Un exministro acaba de tener tratos indeseados con los jueces, noticia que ya apenas lo es en este país donde los políticos entran y salen del juzgado con periodicidad casi diaria. Lo novedoso del asunto es que Juan Fernando López Aguilar no está siendo investigado por corrupción -la causa habitual-, sino por supuesto maltrato a su señora.

Se trataría de un caso estrictamente privado, de no ser porque el mentado exministro desempeñaba la cartera de Justicia cuando se promulgó la Ley contra la Violencia de Género. Como aquel alguacil alguacilado de Quevedo al que poseían los demonios, López Aguilar estaría siendo víctima de su propia ley, con el natural regocijo de quienes se sienten perjudicados por ella.

Al texto legislativo no le favorece gran cosa el hecho de que fuese aprobado un 28 de diciembre, aunque tampoco sea esa la razón por la que sus afectados lo consideran una broma algo pesada. Sostienen más bien sus detractores que la ley promulgada el Día de Inocentes viola la presunción de inocencia y discrimina por razón de sexo a los hombres, castigados a mayor pena que las mujeres por un mismo delito de agresión.

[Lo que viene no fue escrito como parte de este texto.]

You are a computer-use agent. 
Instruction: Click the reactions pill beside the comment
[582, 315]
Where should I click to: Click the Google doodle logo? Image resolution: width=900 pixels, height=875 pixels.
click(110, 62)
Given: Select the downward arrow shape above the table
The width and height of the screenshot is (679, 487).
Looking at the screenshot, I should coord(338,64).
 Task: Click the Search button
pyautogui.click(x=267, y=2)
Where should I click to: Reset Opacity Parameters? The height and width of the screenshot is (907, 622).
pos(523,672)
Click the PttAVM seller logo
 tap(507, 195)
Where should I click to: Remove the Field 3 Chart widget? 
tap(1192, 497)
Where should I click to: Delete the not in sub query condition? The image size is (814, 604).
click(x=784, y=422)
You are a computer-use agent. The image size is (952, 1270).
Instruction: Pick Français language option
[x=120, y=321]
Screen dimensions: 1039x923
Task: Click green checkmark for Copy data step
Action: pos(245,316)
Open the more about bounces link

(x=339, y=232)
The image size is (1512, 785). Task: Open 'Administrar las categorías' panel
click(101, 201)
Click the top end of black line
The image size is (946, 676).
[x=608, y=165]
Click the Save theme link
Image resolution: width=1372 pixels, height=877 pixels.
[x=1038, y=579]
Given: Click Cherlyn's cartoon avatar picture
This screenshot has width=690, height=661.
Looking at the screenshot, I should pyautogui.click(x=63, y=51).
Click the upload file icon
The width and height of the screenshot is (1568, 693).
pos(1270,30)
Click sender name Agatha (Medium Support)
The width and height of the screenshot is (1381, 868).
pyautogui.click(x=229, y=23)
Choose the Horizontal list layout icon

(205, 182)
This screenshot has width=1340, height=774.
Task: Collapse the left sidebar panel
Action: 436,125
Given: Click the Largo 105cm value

Sobre esto último ya se pronunció el Tribunal Constitucional hace unos años, al avalar la mayor condena impuesta a los varones, dado que sus agresiones se producirían «como manifestación del dominio del hombre» en el ámbito de la pareja. Siete magistrados votaron a favor y cinco en contra, lo que acaso dé idea de la división de interpretaciones que suscita esta ley incluso entre las más altas togas.

Otro tanto ocurre en la sociedad, naturalmente. Abundan los testimonios de varones expulsados de su domicilio, suspendidos de la patria potestad y privados de visitar a sus hijos que culpan de todas estas desdichas a la ley del exministro ahora investigado por una denuncia que López Aguilar reputa de falsa.

De eso se quejan precisamente sus impugnadores. La ley favorecería, a su juicio, la presentación de denuncias falsas con el propósito de obtener ventaja a la hora de quedarse con el piso, los niños y la subsiguiente capacidad de presión sobre la otra parte contratante del matrimonio o de la pareja. Probablemente el exministro que la impulsó tenga oportunidad ahora de comprobar por experiencia si son o no exageradas las quejas de algunos de quienes pasaron por el mismo trance.

Mal dilema, en todo caso. Si López Aguilar demuestra que la denuncia es falsa, no haría sino admitir que estaba equivocado cuando desdeñó el riesgo de que su ley pudiera ser utilizada con esos propósitos tan torticeros. Y si se probase verdadera, mucho peor aún, como es lógico.

A favor de la ley, en cambio, podría alegarse que la cifra de mujeres muertas por la mano alevosa de su marido o pareja ha ido descendiendo hasta estabilizarse en los últimos años, por más que siga siendo escandalosa. Y, aunque no resulte gran consuelo, bueno es saber que las estadísticas comparativas favorecen a los españoles, mucho menos aficionados a medirles las costillas a las mujeres que -un suponer- los civilizados vecinos de Finlandia, Dinamarca o Noruega.

Cuestión distinta es que López Aguilar se vea envuelto personalmente ahora en el debate sobre presunción de inocencia y denuncias falsas a que dio origen su ley. La suya, como la de cualquier otro, hay que suponérsela. Aunque haya sido ministro, que siempre es cargo de mucho peligro para la población.